#### [Dataset entries]
========
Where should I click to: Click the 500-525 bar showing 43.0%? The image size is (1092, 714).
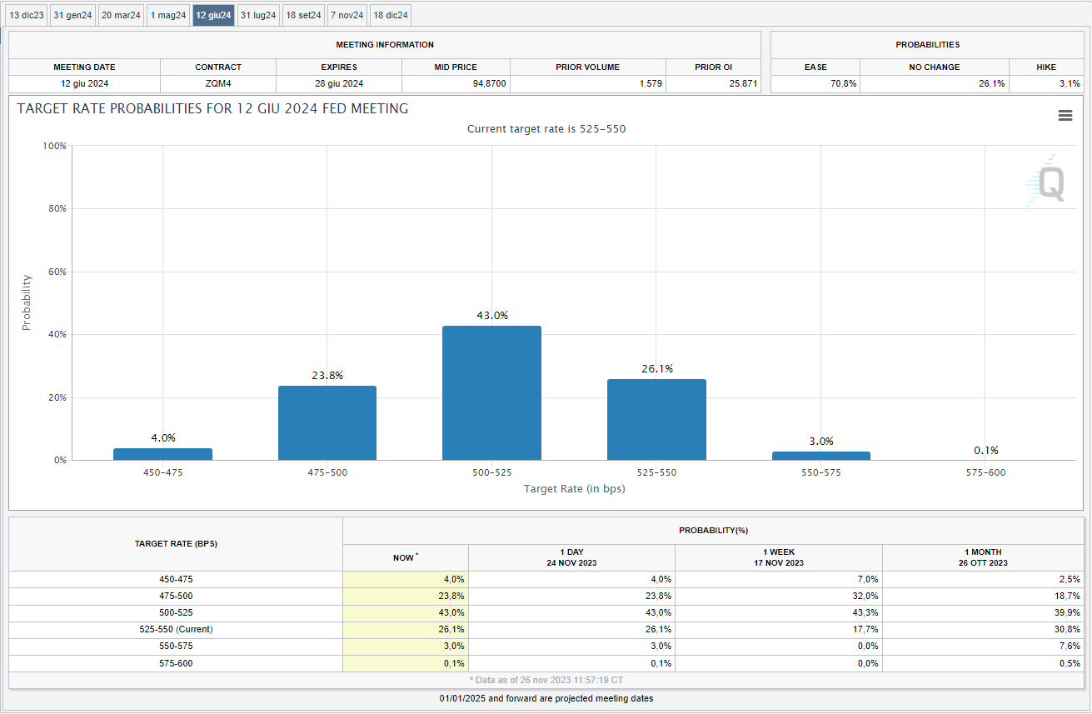pyautogui.click(x=491, y=392)
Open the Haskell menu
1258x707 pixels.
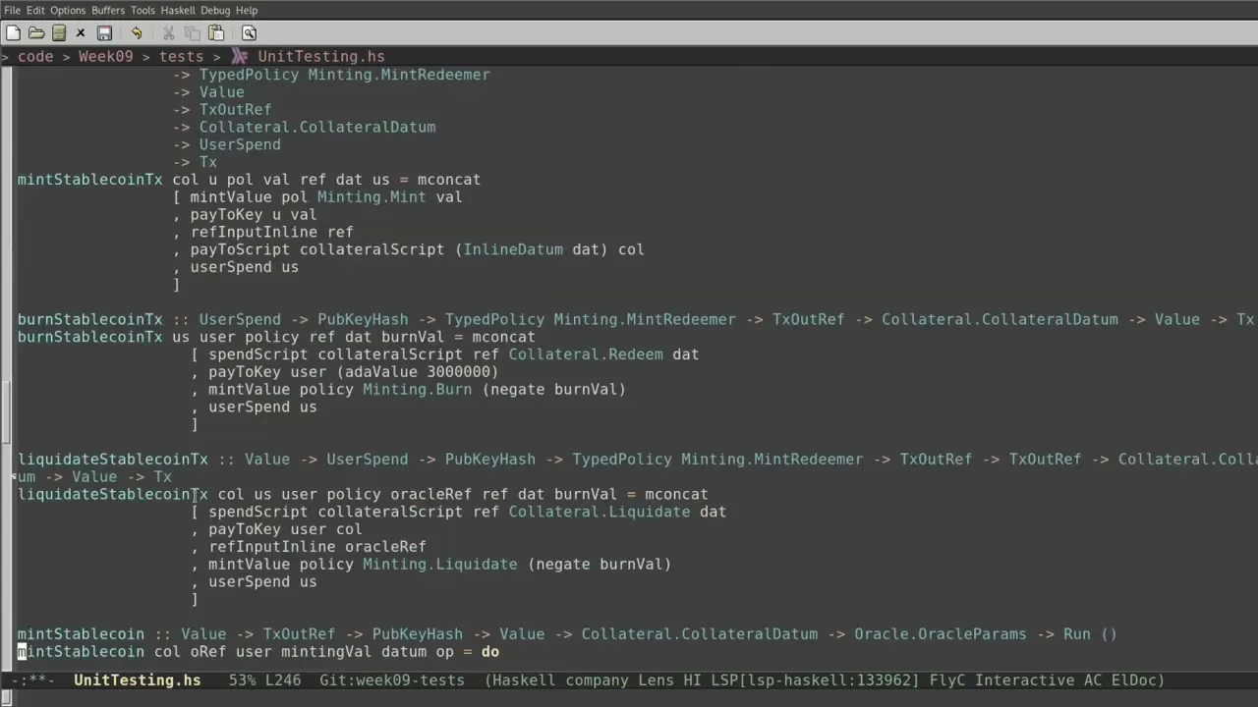tap(178, 10)
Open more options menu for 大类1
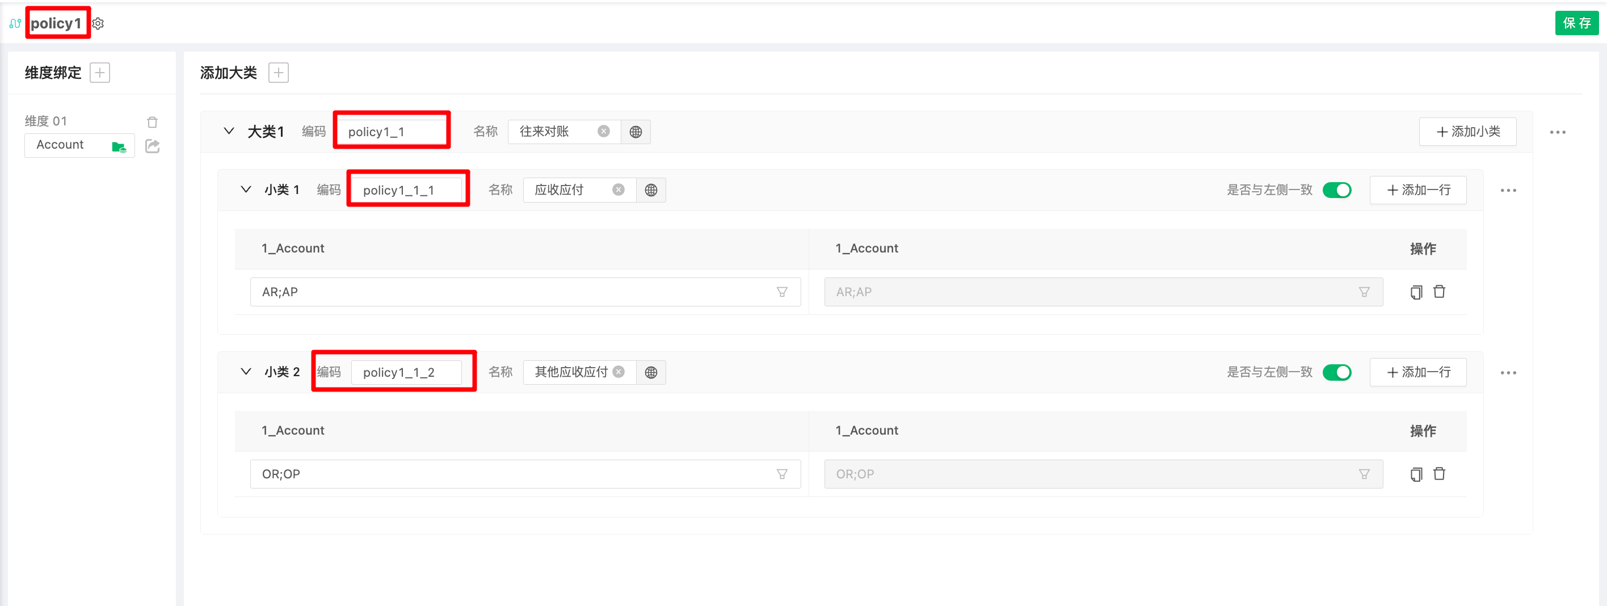This screenshot has width=1607, height=606. (1557, 132)
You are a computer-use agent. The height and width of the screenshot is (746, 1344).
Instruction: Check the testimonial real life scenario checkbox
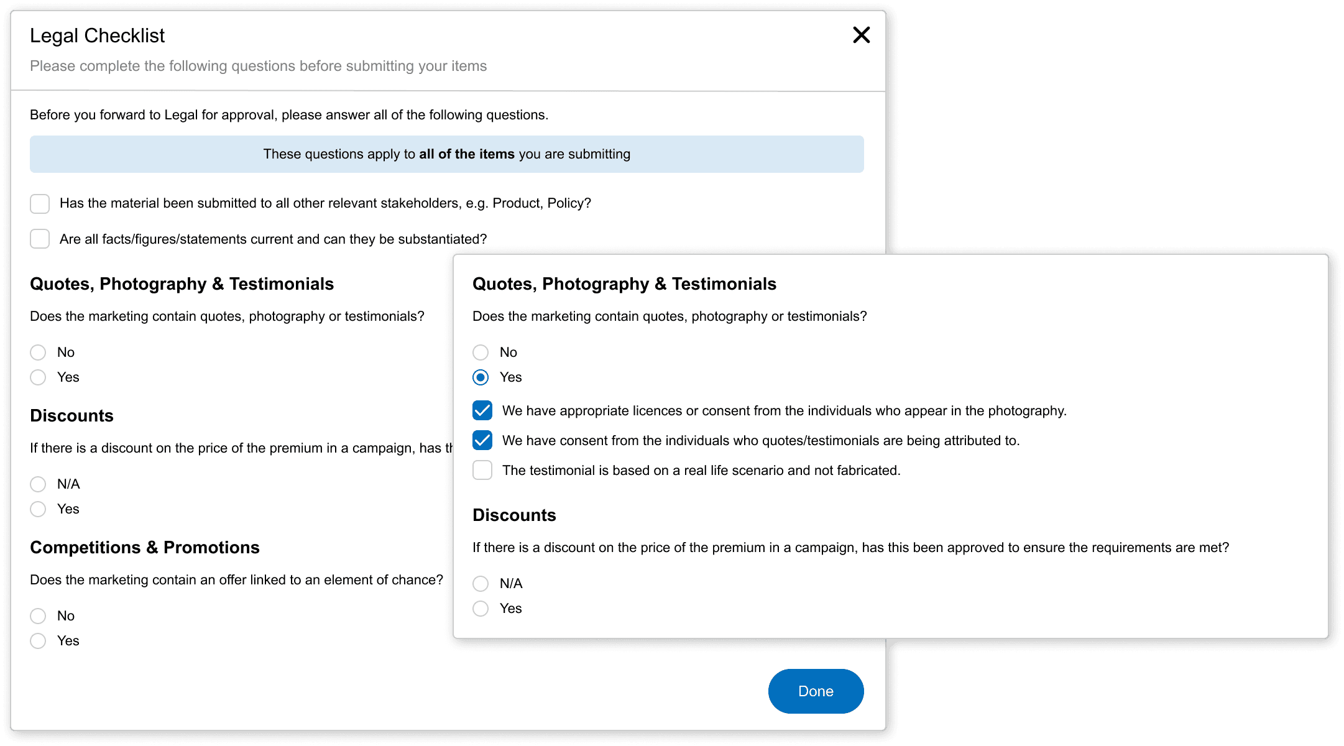tap(482, 470)
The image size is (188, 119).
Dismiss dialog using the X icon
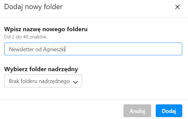177,7
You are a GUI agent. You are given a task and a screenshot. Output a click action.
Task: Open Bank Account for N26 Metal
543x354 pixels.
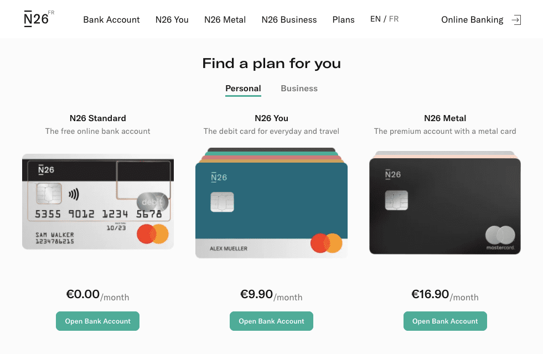point(445,321)
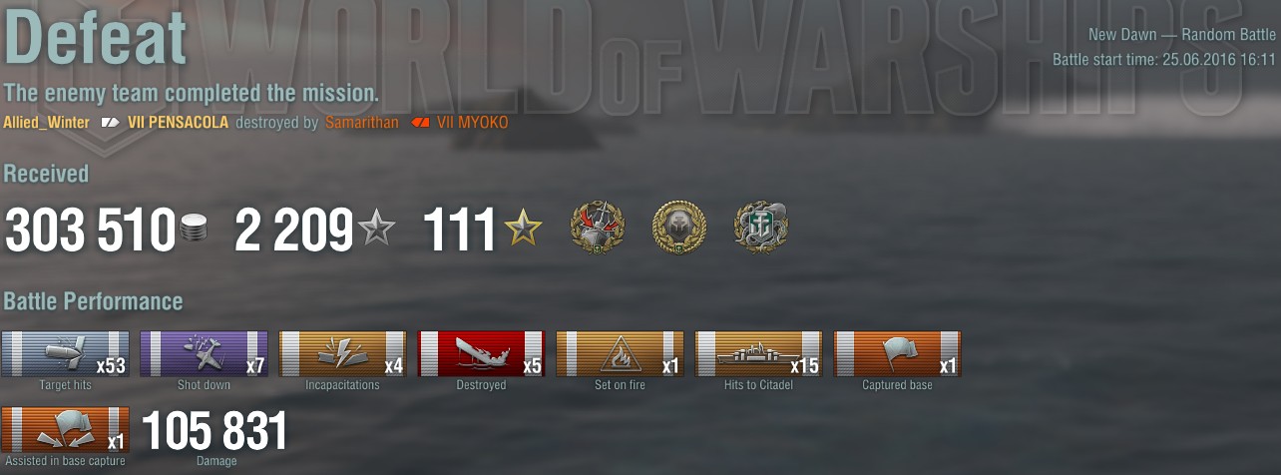The width and height of the screenshot is (1281, 475).
Task: Click the Set on fire ribbon
Action: 620,354
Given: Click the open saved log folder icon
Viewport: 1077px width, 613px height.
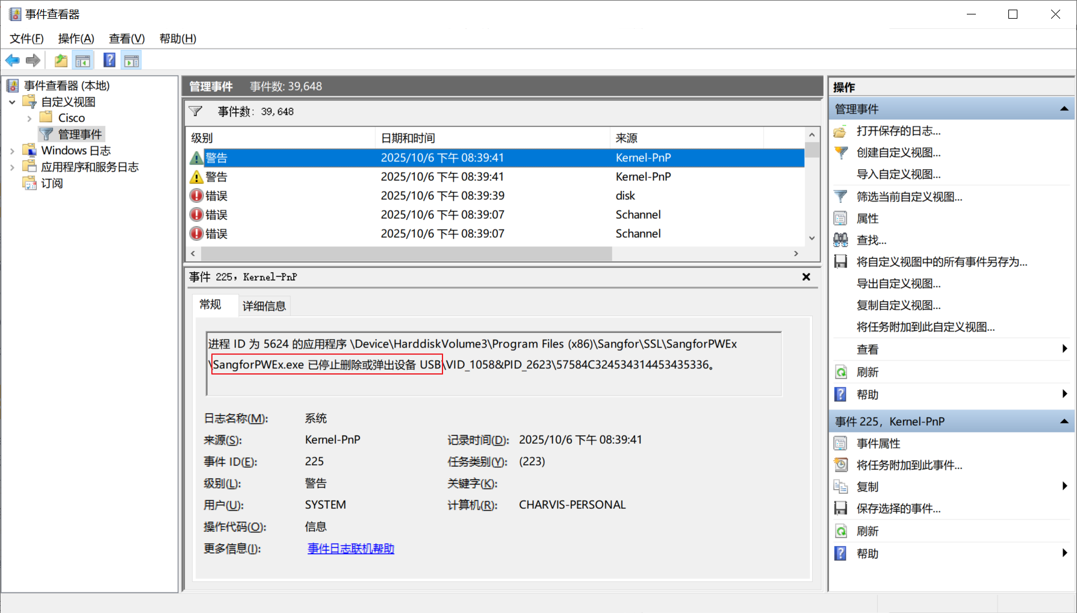Looking at the screenshot, I should click(840, 131).
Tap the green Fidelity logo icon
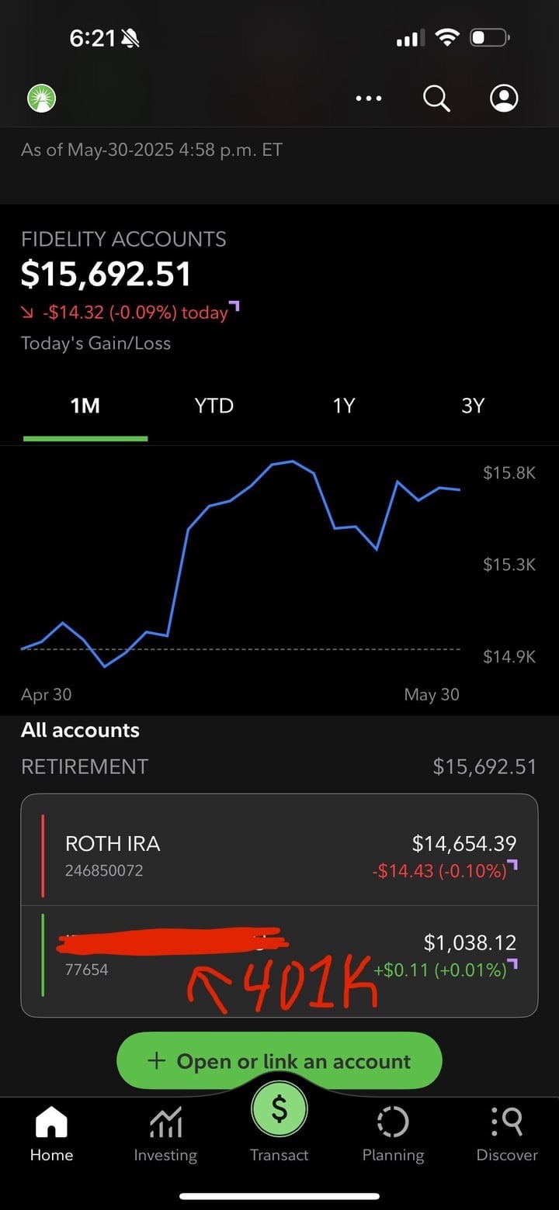The height and width of the screenshot is (1210, 559). [41, 99]
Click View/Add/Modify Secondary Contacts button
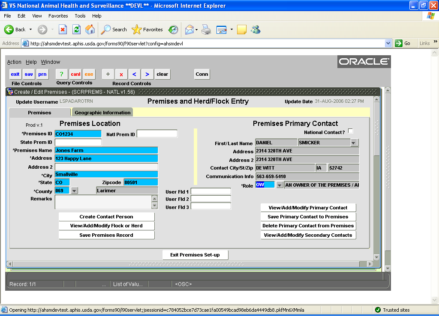The height and width of the screenshot is (316, 439). tap(308, 235)
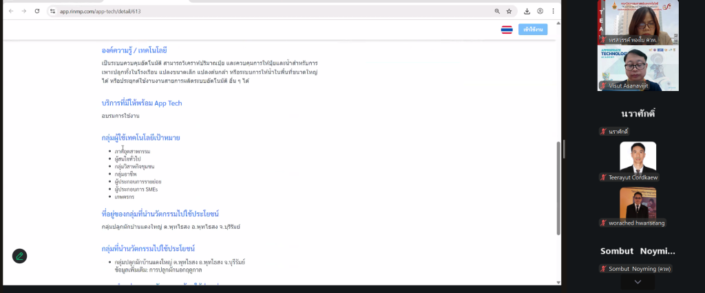Click the blue login button

pos(533,30)

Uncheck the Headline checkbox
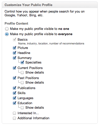(x=14, y=53)
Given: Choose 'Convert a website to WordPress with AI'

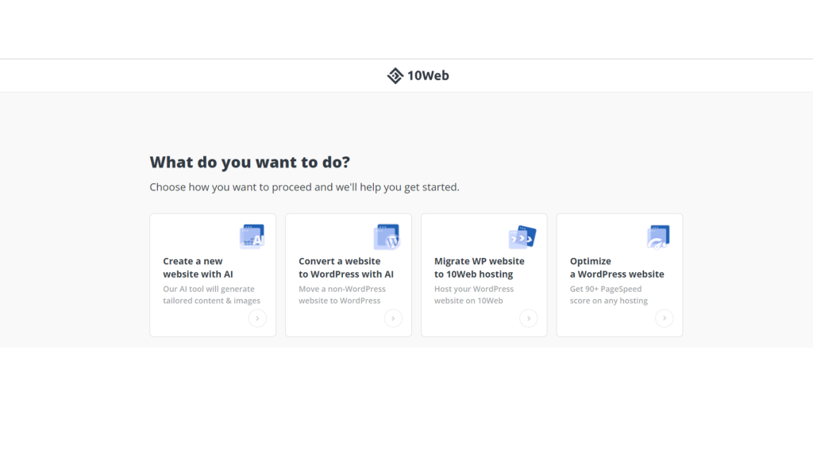Looking at the screenshot, I should [x=348, y=274].
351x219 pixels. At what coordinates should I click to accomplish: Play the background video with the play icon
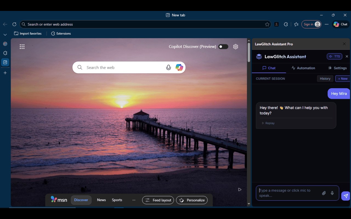[x=240, y=189]
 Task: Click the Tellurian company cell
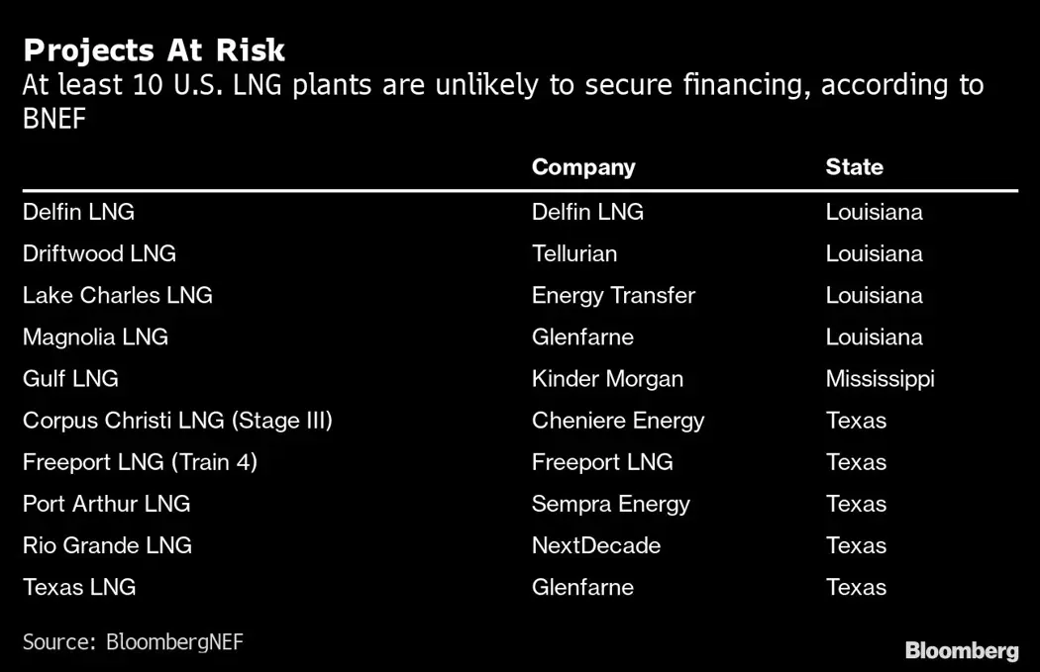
========
#### [TASK TO CARRY OUT]
Please set down exactly the lines from the first line of the data above through the line with "You are a computer-use", both included, leaving out the pictures.

#### [SOLVED EXERCISE]
Where should I click to: Click the 500-525 bar showing 43.0%? The image size is (1092, 714).
pyautogui.click(x=491, y=392)
Open the Haskell menu
1258x707 pixels.
tap(178, 10)
Open more options menu for 大类1
This screenshot has width=1607, height=606. (1557, 132)
You are a computer-use agent. The height and width of the screenshot is (746, 1344).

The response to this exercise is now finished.